Zhang Weibo, Zhang Zheng, Chen Shuang, Macri Lauren, Kohn Joachim, Yelick Pamela C
1 Department of Orthodontics, Division of Craniofacial and Molecular Genetics, Tufts University School of Dental Medicine , Boston, Massachusetts.
2 New Jersey Center for Biomaterials, Rutgers-The State University of New Jersey , Piscataway, New Jersey.
Tissue Eng Part A. 2016 Jul;22(13-14):985-93. doi: 10.1089/ten.TEA.2016.0166.
Here we present a new model for alveolar jaw bone regeneration, which uses human dental pulp cells (hDPCs) combined with tyrosine-derived polycarbonate polymer scaffolds [E1001(1k)] containing beta-tricalcium phosphate (β-TCP) [E1001(1k)/β-TCP]. E1001(1k)/β-TCP scaffolds (5 mm diameter × 1 mm thickness) were fabricated to fit a 5 mm rat mandibular ramus critical bone defect. Five experimental groups were examined in this study: (1) E1001(1k)/β-TCP scaffolds seeded with a high density of hDPCs, 5.0 × 10(5) hDPCs/scaffold (CH); (2) E1001(1k)/β-TCP scaffolds seeded with a lower density of hDPCs, 2.5 × 10(5) hDPCs/scaffold (CL); (3) acellular E1001(1k)/β-TCP scaffolds (SA); (4) acellular E1001(1k)/β-TCP scaffolds supplemented with 4 μg recombinant human bone morphogenetic protein-2 (BMP); and (5) empty defects (EDs). Replicate hDPC-seeded and acellular E1001(1k)/β-TCP scaffolds were cultured in vitro in osteogenic media for 1 week before implantation for 3 and 6 weeks. Live microcomputed tomography (μCT) imaging at 3 and 6 weeks postimplantation revealed robust bone regeneration in the BMP implant group. CH and CL groups exhibited similar uniformly distributed mineralized tissue coverage throughout the defects, but less than the BMP implants. In contrast, SA-treated defects exhibited sparse areas of mineralized tissue regeneration. The ED group exhibited slightly reduced defect size. Histological analyses revealed no indication of an immune response. In addition, robust expression of dentin and bone differentiation marker expression was observed in hDPC-seeded scaffolds, whereas, in contrast, BMP and SA implants exhibited only bone and not dentin differentiation marker expression. hDPCs were detected in 3-week but not in 6-week hDPC-seeded scaffold groups, indicating their survival for at least 3 weeks. Together, these results show that hDPC-seeded E1001(1k)/β-TCP scaffolds support the rapid regeneration of osteo-dentin-like mineralized jaw tissue, suggesting a promising new therapy for alveolar jaw bone repair and regeneration.

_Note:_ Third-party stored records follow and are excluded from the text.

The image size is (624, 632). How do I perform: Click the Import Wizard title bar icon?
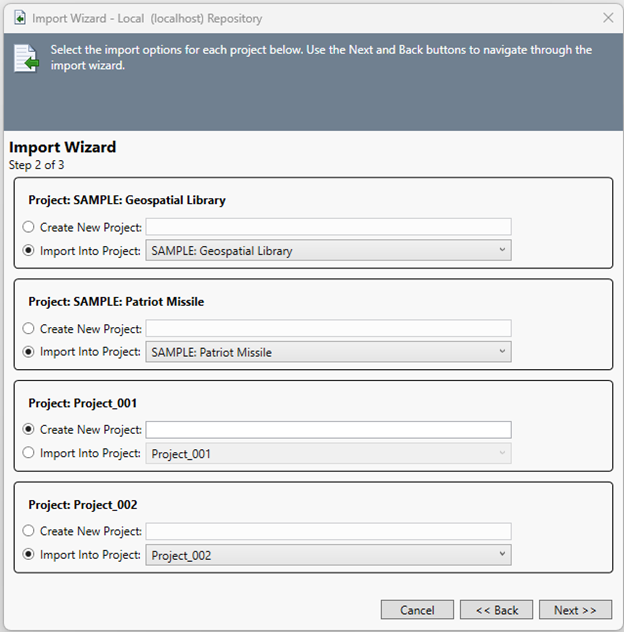click(x=19, y=18)
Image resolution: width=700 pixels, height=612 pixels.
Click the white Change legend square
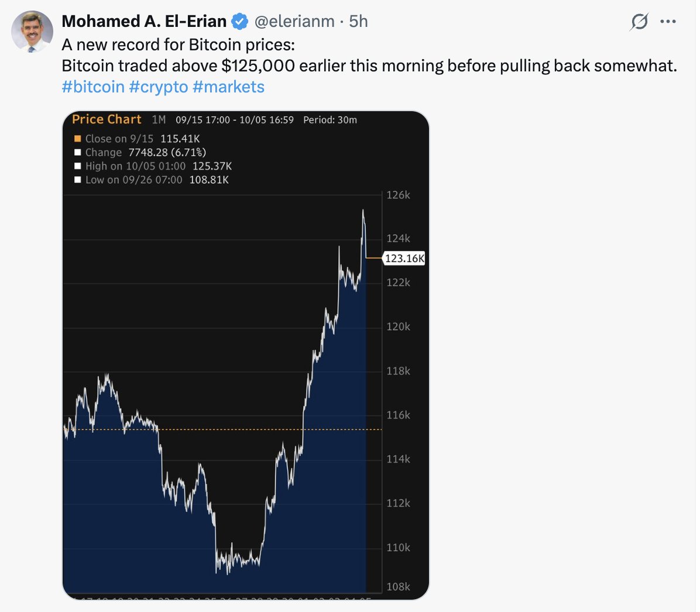tap(78, 152)
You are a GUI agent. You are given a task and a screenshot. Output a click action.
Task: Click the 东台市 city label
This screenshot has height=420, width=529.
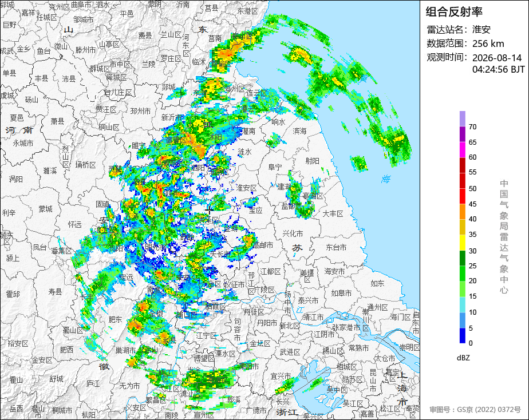point(336,247)
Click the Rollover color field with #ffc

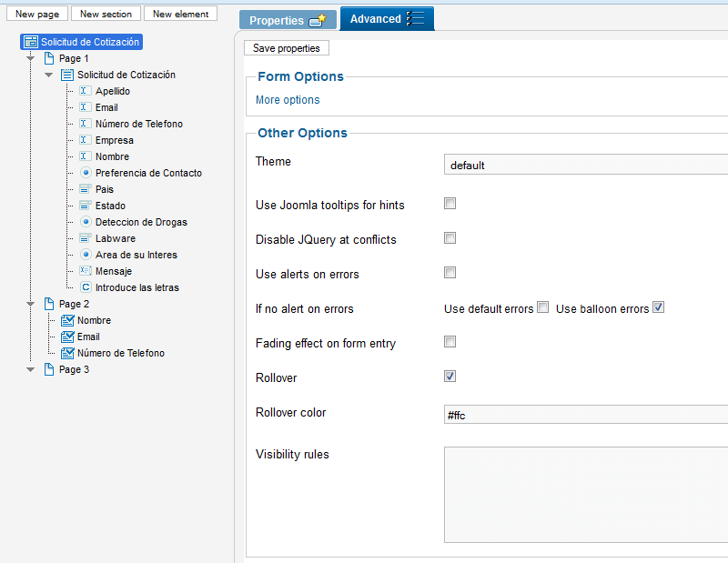(586, 415)
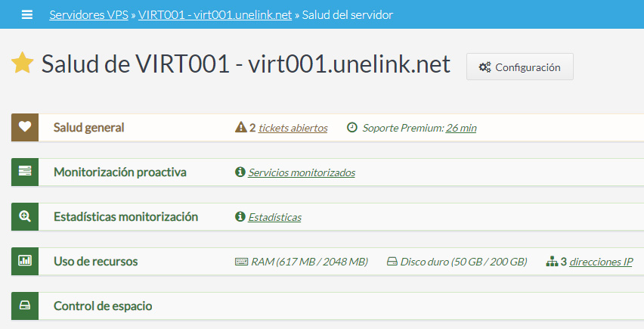644x329 pixels.
Task: Click the disk icon for Control de espacio
Action: [25, 306]
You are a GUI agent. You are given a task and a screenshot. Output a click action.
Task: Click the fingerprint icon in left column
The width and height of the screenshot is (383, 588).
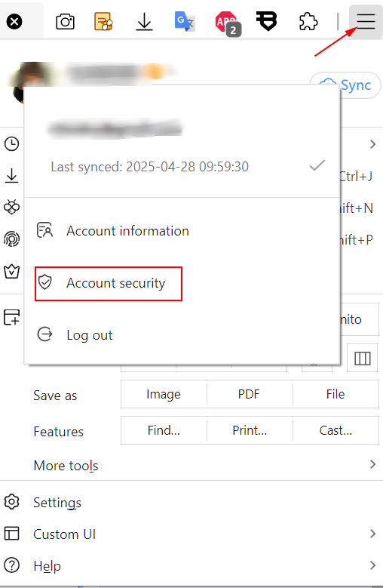(x=11, y=239)
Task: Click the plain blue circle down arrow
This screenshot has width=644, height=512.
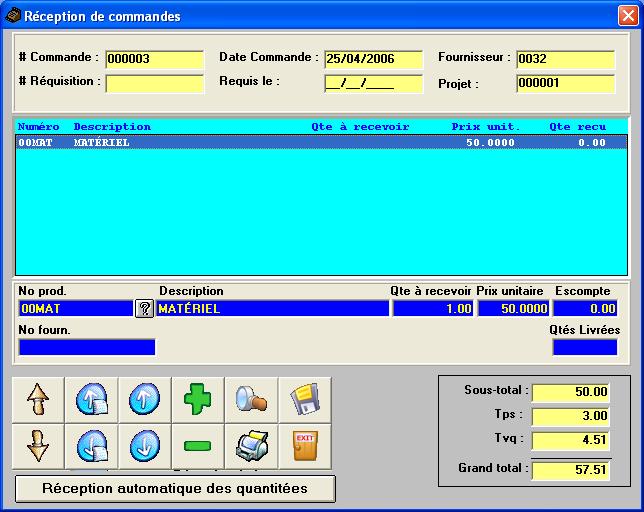Action: tap(144, 446)
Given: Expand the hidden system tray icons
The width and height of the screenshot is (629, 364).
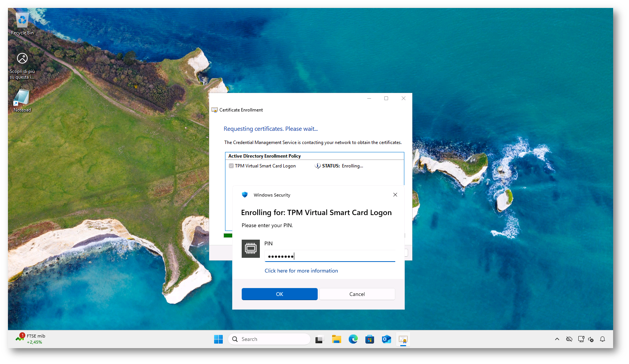Looking at the screenshot, I should click(x=557, y=339).
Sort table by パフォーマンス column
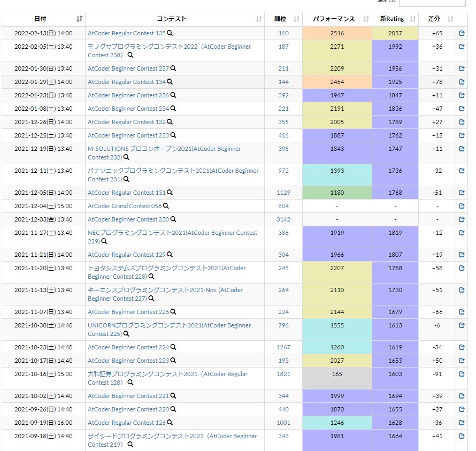Image resolution: width=476 pixels, height=451 pixels. click(x=337, y=19)
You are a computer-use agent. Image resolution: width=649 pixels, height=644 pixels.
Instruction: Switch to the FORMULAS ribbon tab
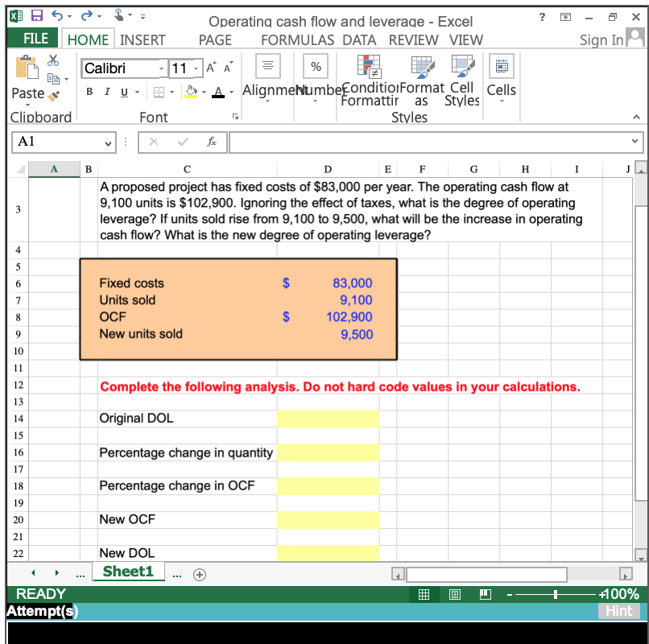coord(297,39)
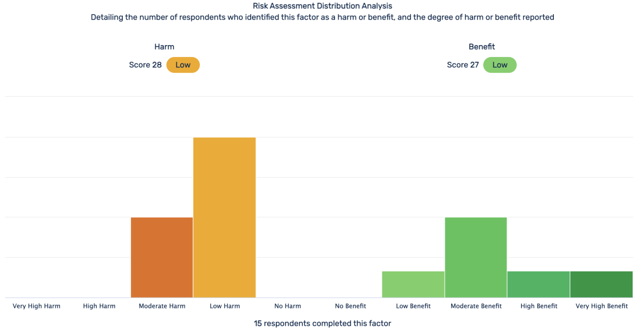Click the Harm Score 28 text
This screenshot has height=334, width=644.
tap(146, 65)
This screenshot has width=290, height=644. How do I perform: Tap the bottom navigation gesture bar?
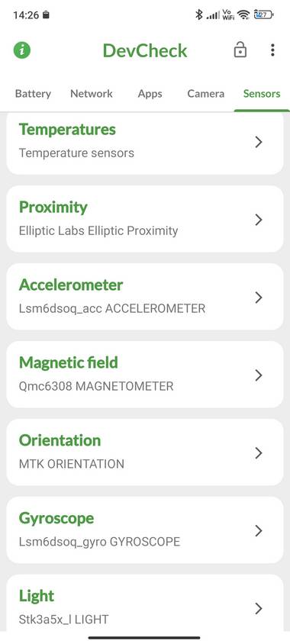point(144,638)
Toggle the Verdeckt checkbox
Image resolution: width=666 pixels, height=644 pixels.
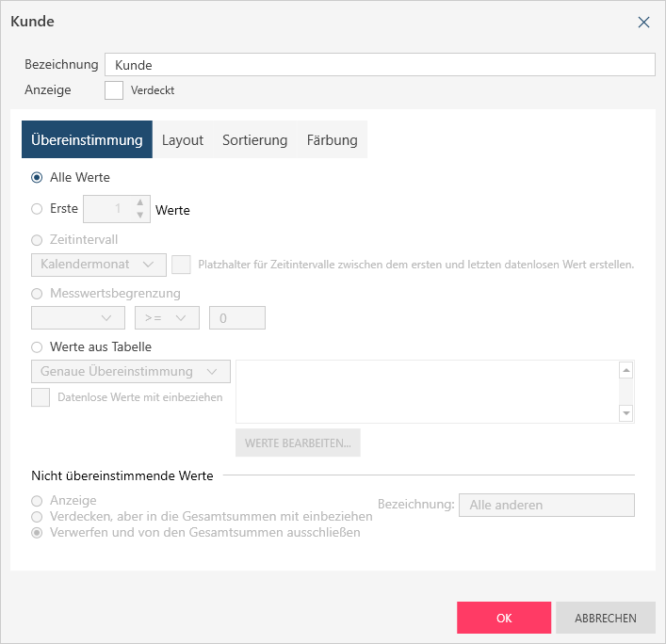pos(114,90)
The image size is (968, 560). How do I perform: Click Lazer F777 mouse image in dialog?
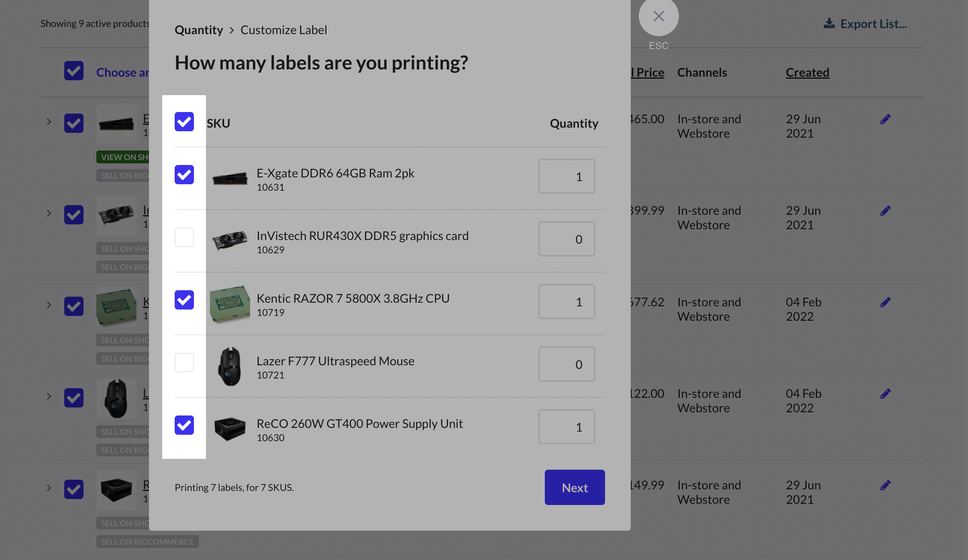point(230,366)
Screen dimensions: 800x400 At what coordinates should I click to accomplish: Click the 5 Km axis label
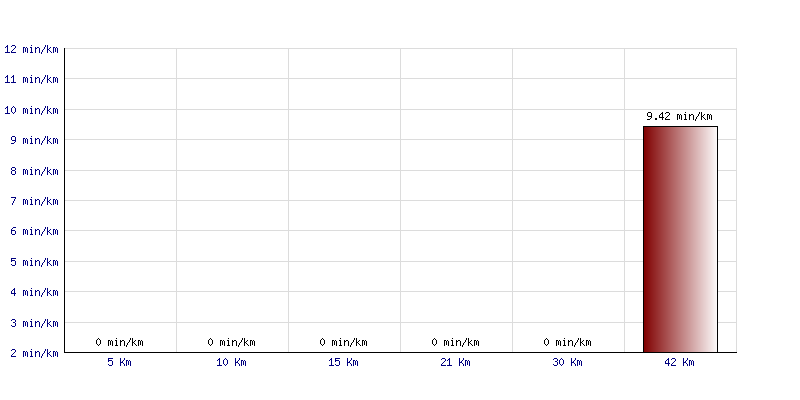[119, 363]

在此,我们展示了一种用于牙槽颌骨再生的新模型,该模型使用人牙髓细胞(hDPCs)与含有β-磷酸三钙(β-TCP)的酪氨酸衍生聚碳酸酯聚合物支架[E1001(1k)] [E1001(1k)/β-TCP]相结合。制作了直径5毫米×厚度1毫米的E1001(1k)/β-TCP支架,以适配5毫米大鼠下颌支临界骨缺损。本研究中检测了五个实验组:(1)接种高密度hDPCs的E1001(1k)/β-TCP支架,5.0×10⁵个hDPCs/支架(CH);(2)接种低密度hDPCs的E1001(1k)/β-TCP支架,2.5×10⁵个hDPCs/支架(CL);(3)无细胞E1001(1k)/β-TCP支架(SA);(4)补充有4μg重组人骨形态发生蛋白-2(BMP)的无细胞E1001(1k)/β-TCP支架;以及(5)空白缺损(ED)。接种hDPCs的和无细胞的E1001(1k)/β-TCP支架复制品在植入前于成骨培养基中体外培养1周,并植入3周和6周。植入后3周和6周的活体微型计算机断层扫描(μCT)成像显示BMP植入组有强劲的骨再生。CH组和CL组在整个缺损处均表现出类似的均匀分布的矿化组织覆盖,但少于BMP植入组。相比之下,SA处理的缺损处矿化组织再生区域稀疏。ED组缺损尺寸略有减小。组织学分析未显示免疫反应迹象。此外,在接种hDPCs的支架中观察到牙本质和骨分化标志物的强劲表达,而相比之下,BMP和SA植入物仅表现出骨而非牙本质分化标志物的表达。在接种hDPCs的支架组3周时检测到hDPCs,但6周时未检测到,表明它们至少存活了3周。总之,这些结果表明接种hDPCs的E1001(1k)/β-TCP支架支持类骨牙本质矿化颌组织的快速再生,为牙槽颌骨修复和再生提出了一种有前景的新疗法。